In middle school my exploration of the digital divide was somewhat halted by my parents. I was the last one of my friends to get a cell phone and my phone didn’t have a full keyboard or internet access, until I was a sophomore in high-school. By this point we were living in Baton Rouge, Louisiana and I was going to a highly academic private school, and I found myself behind the curve quickly. In middle school, these kids had gone through a computer class that I had not, and it was very obvious.
Now I feel like I had somewhat caught up, at least on the things that I need on a daily basis. I am still not strong using remotes, fixing things, or knowing how to construct anything involving technology but I get by day to day in school. Both of my parents are the same in this sense, so I guess the apple doesn’t fall far from the tree. Fortunately, both me and my parents have people who can help us if there is something we need that we can’t figure out. For example, I have recently broken my phone (water damage) and my laptop somehow but I have an advisor and tutors in study hall that can make sure I still get my work done.
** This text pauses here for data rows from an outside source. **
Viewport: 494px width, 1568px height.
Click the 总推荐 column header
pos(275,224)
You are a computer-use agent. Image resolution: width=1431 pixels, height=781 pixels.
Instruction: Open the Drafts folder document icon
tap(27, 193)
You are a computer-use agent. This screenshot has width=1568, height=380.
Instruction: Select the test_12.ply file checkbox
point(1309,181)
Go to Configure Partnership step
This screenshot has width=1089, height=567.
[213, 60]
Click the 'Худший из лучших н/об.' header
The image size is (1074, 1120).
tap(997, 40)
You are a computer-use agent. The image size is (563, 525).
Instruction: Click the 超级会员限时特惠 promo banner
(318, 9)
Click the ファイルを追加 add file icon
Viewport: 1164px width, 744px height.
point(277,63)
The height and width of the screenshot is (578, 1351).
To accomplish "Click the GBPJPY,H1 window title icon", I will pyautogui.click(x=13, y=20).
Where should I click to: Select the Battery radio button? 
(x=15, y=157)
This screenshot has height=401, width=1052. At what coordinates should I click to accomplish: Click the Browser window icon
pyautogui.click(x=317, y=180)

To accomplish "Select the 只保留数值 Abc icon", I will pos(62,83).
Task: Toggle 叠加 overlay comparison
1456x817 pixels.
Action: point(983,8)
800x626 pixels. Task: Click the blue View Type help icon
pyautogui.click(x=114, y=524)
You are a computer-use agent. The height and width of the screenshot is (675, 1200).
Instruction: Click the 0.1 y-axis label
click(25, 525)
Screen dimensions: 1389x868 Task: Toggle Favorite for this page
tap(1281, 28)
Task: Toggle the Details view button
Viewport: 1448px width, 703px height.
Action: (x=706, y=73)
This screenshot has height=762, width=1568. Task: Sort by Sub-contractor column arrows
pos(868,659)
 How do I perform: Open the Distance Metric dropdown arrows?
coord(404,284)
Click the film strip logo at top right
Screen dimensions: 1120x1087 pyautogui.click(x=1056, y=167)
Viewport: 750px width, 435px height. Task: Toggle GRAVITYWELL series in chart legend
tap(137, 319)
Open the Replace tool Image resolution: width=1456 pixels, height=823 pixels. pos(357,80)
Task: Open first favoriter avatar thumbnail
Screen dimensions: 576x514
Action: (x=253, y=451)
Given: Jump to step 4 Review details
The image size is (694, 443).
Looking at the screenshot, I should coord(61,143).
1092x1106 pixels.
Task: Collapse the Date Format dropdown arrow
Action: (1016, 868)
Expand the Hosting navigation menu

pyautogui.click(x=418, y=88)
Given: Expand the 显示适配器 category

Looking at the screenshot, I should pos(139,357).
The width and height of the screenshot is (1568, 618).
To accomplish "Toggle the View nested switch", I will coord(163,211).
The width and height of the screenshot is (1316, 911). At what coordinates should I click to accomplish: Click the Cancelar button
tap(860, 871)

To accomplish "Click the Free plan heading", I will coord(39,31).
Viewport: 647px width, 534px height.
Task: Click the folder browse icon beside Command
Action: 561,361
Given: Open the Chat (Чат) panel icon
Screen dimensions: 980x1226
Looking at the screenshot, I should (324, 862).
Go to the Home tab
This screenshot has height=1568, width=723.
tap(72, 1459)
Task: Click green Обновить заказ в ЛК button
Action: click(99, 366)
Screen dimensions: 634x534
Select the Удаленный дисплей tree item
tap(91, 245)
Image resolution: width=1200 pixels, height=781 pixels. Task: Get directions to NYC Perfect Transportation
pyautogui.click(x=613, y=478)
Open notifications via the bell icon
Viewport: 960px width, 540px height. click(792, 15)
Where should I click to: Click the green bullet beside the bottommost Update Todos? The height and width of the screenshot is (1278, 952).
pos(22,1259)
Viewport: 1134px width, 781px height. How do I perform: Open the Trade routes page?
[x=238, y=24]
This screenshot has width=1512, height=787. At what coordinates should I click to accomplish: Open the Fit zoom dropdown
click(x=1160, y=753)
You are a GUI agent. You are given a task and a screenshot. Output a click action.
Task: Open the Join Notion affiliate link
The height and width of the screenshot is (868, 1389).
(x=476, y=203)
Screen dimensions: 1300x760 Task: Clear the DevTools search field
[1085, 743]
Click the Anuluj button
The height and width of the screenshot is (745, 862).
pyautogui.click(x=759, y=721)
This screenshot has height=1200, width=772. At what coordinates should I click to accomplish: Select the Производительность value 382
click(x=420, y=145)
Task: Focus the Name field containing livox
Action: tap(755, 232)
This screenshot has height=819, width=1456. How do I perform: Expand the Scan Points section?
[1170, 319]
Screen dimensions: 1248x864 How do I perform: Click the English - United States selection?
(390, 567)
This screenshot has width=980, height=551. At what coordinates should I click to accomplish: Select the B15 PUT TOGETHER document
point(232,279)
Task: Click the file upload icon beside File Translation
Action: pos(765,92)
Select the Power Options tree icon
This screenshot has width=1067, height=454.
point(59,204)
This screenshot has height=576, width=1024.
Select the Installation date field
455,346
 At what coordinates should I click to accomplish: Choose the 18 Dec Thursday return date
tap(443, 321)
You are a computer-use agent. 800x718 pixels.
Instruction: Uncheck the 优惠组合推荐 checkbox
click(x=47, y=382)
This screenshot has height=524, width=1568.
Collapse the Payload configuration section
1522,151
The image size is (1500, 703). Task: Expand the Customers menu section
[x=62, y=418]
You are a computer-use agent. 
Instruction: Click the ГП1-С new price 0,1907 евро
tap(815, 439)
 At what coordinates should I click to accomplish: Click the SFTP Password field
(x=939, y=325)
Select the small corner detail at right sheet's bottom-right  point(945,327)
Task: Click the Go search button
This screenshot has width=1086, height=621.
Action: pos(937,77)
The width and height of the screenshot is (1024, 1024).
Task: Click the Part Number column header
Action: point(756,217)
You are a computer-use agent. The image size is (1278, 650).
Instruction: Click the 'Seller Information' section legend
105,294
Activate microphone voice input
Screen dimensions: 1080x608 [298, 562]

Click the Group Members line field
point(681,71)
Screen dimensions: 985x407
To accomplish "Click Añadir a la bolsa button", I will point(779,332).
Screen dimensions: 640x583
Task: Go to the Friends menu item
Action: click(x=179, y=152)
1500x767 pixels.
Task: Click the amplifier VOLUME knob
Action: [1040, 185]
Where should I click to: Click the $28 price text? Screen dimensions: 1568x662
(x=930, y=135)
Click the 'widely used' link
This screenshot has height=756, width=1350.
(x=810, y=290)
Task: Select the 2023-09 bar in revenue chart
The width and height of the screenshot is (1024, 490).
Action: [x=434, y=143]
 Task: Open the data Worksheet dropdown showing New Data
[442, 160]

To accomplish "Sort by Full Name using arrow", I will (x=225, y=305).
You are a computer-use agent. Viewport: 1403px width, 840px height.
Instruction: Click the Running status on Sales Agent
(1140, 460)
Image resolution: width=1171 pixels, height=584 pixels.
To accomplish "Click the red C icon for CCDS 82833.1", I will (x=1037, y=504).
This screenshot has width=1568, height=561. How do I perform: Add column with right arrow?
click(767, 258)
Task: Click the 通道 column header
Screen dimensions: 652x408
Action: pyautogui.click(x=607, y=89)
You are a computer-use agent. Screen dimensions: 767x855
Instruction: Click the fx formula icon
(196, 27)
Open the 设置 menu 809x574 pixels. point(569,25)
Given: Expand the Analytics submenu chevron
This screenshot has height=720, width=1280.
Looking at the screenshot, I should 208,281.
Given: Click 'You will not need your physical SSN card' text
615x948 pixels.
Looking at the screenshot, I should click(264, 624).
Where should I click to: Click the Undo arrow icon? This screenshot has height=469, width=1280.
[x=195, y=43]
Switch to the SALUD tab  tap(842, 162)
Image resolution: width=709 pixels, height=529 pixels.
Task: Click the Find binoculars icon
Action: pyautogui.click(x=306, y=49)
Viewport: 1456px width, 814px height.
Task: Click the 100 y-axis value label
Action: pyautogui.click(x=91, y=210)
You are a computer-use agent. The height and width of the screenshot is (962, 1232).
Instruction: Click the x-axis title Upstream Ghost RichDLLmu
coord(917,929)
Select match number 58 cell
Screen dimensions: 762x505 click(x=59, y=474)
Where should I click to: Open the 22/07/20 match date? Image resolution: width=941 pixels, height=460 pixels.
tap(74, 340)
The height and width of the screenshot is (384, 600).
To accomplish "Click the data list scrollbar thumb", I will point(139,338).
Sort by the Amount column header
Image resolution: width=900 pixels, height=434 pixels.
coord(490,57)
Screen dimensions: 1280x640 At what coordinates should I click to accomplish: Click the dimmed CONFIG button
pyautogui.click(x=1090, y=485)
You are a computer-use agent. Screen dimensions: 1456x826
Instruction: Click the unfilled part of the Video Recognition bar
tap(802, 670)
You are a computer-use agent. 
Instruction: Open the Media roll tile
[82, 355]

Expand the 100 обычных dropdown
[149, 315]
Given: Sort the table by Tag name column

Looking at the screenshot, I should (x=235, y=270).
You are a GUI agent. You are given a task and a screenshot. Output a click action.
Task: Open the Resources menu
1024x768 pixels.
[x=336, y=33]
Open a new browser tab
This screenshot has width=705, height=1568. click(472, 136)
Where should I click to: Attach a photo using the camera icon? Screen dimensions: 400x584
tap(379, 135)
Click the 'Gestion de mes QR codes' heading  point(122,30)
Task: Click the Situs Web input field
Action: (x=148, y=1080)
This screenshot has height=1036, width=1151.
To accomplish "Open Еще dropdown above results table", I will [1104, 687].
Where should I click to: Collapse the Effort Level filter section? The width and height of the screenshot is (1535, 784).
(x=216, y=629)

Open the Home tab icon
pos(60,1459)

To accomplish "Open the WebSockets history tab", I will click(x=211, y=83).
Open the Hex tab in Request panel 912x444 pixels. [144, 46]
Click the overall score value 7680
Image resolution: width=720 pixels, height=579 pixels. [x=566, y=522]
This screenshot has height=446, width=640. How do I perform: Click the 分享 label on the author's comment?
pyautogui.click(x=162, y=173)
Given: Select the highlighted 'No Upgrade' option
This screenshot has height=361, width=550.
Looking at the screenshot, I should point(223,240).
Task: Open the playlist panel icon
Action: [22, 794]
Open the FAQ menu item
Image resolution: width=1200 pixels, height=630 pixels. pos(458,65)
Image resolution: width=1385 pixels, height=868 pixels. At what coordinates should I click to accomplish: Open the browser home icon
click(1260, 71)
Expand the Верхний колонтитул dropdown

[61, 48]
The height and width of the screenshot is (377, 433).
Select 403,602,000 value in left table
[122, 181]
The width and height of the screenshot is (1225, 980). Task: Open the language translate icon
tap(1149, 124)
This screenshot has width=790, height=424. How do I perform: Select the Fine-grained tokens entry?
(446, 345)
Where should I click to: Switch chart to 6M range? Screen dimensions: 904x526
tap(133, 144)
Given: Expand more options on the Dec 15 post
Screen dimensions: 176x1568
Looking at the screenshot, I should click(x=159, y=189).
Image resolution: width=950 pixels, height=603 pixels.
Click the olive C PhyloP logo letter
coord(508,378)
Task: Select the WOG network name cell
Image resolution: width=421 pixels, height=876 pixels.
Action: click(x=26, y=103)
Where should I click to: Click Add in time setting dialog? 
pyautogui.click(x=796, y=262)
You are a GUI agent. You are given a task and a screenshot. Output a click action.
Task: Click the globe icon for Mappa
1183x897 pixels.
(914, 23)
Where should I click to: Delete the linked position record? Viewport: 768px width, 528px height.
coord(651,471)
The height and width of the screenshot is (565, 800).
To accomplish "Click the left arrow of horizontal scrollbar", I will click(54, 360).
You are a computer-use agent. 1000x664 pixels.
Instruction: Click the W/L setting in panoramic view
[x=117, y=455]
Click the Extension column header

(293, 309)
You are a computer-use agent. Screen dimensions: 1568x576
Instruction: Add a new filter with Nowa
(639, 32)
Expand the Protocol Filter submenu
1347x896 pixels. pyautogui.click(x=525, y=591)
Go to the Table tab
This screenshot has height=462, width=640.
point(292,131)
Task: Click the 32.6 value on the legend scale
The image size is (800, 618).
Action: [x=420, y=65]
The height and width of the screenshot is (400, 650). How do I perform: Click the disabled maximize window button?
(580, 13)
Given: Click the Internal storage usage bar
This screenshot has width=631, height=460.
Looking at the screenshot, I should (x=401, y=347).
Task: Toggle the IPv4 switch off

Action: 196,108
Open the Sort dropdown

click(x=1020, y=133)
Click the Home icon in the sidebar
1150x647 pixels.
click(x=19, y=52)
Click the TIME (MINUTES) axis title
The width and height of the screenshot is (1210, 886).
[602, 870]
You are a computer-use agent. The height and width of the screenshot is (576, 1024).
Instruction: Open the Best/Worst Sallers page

I currently use social media applications and websites much more than anything else technologically. I use twitter, Instagram, and Facebook predominantly, and I also check my email occasionally. I typically don’t tweet, because I feel like most of what I think either isn’t appropriate to post, or isn’t witty enough to be enjoyed by my followers. I mainly use it to get news about swimming, fashion ideas, and to see what my friends are saying. Instagram is my favorite social media. I like posting pictures and seeing what my friends post as well. As a girl in my generation, I read into likes and posts more than I probably should. This can be entertaining and evoke more emotion than you would think, when the app on a basic level should be very straightforward. Facebook is outdated to my, and has been taken over by an older generation but I still enjoy the combination of statuses and pictures, and how everything is organized chronologically by date. For me, email is strictly business. I check it every couple days but it’s typically nothing too exciting to me.
I think everyone if effected by the digital divide and I am too. Often times I ask guys for help when trying to figure things about my phone and laptop out. I find deeper meanings in social media than many of my male peers, and I think I am directly affected by the level of technology my parents are familiar with.